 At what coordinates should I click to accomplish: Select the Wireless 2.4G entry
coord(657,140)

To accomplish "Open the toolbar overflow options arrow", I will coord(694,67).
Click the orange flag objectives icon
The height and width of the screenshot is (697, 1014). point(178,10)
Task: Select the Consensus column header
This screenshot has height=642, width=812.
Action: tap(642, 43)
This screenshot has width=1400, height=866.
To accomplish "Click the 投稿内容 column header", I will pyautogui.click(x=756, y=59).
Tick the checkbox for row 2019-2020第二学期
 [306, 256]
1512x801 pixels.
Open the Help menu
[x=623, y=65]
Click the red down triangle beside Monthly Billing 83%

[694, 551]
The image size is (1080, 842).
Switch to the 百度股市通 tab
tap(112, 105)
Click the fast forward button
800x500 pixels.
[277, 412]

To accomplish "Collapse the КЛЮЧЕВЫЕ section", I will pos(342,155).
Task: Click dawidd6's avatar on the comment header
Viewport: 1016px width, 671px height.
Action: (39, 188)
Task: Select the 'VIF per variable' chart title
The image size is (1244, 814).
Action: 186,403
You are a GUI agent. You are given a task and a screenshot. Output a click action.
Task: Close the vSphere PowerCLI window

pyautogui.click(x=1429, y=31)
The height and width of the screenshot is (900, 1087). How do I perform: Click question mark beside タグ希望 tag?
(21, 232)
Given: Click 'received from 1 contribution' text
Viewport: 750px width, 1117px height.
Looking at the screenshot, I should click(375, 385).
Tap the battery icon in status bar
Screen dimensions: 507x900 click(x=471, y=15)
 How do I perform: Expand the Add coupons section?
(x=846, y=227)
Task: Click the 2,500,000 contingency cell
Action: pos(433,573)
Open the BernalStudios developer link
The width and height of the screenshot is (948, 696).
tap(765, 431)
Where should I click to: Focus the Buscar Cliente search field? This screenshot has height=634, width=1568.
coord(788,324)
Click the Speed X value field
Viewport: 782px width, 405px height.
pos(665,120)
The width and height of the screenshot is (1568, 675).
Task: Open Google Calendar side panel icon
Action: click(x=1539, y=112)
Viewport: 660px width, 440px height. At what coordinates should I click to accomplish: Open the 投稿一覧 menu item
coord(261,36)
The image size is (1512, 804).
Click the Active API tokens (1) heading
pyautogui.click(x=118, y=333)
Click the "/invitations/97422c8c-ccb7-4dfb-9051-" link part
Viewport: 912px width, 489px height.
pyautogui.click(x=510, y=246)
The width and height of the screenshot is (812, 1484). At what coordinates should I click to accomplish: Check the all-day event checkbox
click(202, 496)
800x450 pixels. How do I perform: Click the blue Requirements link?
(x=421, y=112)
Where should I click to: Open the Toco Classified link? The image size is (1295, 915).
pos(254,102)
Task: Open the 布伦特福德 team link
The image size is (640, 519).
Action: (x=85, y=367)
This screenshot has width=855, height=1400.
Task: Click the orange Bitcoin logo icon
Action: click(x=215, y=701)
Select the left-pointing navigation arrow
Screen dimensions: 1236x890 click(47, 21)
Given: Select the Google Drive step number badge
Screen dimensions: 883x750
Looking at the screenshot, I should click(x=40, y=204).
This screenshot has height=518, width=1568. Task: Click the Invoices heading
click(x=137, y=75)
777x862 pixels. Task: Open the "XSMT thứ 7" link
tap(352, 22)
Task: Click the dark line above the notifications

────────────────

Repeat the material above in its entirety, exactly.

 At what coordinates should I click to accomplish: Select the Wireless 2.4G entry
coord(657,140)

To accomplish "Open the toolbar overflow options arrow", I will coord(694,67).
Click the orange flag objectives icon
The height and width of the screenshot is (697, 1014). point(178,10)
Task: Select the Consensus column header
This screenshot has height=642, width=812.
Action: tap(642, 43)
This screenshot has width=1400, height=866.
To accomplish "Click the 投稿内容 column header", I will pyautogui.click(x=756, y=59).
Tick the checkbox for row 2019-2020第二学期
 [306, 256]
1512x801 pixels.
Open the Help menu
[x=623, y=65]
Click the red down triangle beside Monthly Billing 83%

[694, 551]
The image size is (1080, 842).
Switch to the 百度股市通 tab
tap(112, 105)
Click the fast forward button
800x500 pixels.
[277, 412]

To accomplish "Collapse the КЛЮЧЕВЫЕ section", I will pos(342,155).
Task: Click dawidd6's avatar on the comment header
Viewport: 1016px width, 671px height.
Action: (39, 188)
Task: Select the 'VIF per variable' chart title
The image size is (1244, 814).
Action: 186,403
You are a GUI agent. You are given a task and a screenshot. Output a click action.
Task: Close the vSphere PowerCLI window

pyautogui.click(x=1429, y=31)
The height and width of the screenshot is (900, 1087). How do I perform: Click question mark beside タグ希望 tag?
(21, 232)
Given: Click 'received from 1 contribution' text
Viewport: 750px width, 1117px height.
Looking at the screenshot, I should click(375, 385).
Tap the battery icon in status bar
Screen dimensions: 507x900 click(x=471, y=15)
 How do I perform: Expand the Add coupons section?
(x=846, y=227)
Task: Click the 2,500,000 contingency cell
Action: pos(433,573)
Open the BernalStudios developer link
The width and height of the screenshot is (948, 696).
tap(765, 431)
Where should I click to: Focus the Buscar Cliente search field? This screenshot has height=634, width=1568.
coord(788,324)
Click the Speed X value field
Viewport: 782px width, 405px height.
pos(665,120)
The width and height of the screenshot is (1568, 675).
Task: Open Google Calendar side panel icon
Action: click(x=1539, y=112)
Viewport: 660px width, 440px height. At what coordinates should I click to accomplish: Open the 投稿一覧 menu item
coord(261,36)
The image size is (1512, 804).
Click the Active API tokens (1) heading
pyautogui.click(x=118, y=333)
Click the "/invitations/97422c8c-ccb7-4dfb-9051-" link part
Viewport: 912px width, 489px height.
pyautogui.click(x=510, y=246)
The width and height of the screenshot is (812, 1484). At what coordinates should I click to accomplish: Check the all-day event checkbox
click(202, 496)
800x450 pixels. How do I perform: Click the blue Requirements link?
(x=421, y=112)
Where should I click to: Open the Toco Classified link? The image size is (1295, 915).
pos(254,102)
Task: Open the 布伦特福德 team link
The image size is (640, 519).
Action: (x=85, y=367)
This screenshot has width=855, height=1400.
Task: Click the orange Bitcoin logo icon
Action: click(x=215, y=701)
Select the left-pointing navigation arrow
Screen dimensions: 1236x890 click(47, 21)
Given: Select the Google Drive step number badge
Screen dimensions: 883x750
Looking at the screenshot, I should click(x=40, y=204).
This screenshot has height=518, width=1568. Task: Click the Invoices heading
click(x=137, y=75)
777x862 pixels. Task: Open the "XSMT thứ 7" link
tap(352, 22)
Task: Click the dark line above the notifications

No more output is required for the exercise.